## Your goal
Collect each line from the entries below that contains the word "help".

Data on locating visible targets
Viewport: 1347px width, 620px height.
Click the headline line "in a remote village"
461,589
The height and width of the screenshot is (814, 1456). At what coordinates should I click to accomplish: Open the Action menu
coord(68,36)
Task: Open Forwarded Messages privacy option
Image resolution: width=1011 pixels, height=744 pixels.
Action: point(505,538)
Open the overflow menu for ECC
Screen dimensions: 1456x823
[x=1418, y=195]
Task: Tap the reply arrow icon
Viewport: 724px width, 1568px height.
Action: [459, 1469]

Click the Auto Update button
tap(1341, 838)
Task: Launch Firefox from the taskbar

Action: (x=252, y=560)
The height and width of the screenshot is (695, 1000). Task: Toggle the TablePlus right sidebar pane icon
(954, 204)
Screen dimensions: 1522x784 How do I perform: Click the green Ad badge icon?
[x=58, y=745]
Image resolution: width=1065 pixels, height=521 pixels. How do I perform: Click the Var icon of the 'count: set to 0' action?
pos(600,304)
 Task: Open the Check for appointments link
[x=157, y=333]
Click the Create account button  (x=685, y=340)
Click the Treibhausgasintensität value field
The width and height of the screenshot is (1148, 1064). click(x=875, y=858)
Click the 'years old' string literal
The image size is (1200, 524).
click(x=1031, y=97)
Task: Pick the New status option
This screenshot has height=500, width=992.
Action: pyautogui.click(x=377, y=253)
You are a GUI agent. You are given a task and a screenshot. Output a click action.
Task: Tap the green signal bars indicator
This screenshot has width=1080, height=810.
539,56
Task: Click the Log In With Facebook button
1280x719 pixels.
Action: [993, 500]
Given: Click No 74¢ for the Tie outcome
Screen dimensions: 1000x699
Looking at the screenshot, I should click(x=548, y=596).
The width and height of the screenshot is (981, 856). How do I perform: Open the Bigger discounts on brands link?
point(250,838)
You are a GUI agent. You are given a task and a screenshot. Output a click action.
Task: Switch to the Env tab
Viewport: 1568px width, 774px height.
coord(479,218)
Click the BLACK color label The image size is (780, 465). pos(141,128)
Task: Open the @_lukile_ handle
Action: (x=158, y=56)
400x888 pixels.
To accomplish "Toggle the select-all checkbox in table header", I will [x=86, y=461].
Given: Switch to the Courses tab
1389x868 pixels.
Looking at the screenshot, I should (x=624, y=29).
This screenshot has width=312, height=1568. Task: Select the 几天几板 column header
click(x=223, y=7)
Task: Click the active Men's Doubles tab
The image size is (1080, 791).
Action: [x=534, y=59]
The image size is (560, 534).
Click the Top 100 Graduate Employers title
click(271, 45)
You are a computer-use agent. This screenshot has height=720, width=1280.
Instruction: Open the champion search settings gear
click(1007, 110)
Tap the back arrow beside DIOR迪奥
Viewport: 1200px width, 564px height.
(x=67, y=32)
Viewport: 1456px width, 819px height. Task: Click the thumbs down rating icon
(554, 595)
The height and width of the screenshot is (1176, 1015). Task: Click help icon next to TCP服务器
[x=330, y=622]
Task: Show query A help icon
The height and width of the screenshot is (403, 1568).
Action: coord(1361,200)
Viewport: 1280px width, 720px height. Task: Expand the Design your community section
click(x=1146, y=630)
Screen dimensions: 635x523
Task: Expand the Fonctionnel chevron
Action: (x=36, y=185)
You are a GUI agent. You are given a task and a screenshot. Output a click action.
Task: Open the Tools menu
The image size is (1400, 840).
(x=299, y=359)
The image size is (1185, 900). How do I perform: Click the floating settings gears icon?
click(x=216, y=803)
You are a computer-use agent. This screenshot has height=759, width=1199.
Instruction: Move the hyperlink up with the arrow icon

## Full answer
The height and width of the screenshot is (1176, 1015). Task: Click help icon next to TCP服务器
Task: Show query A help icon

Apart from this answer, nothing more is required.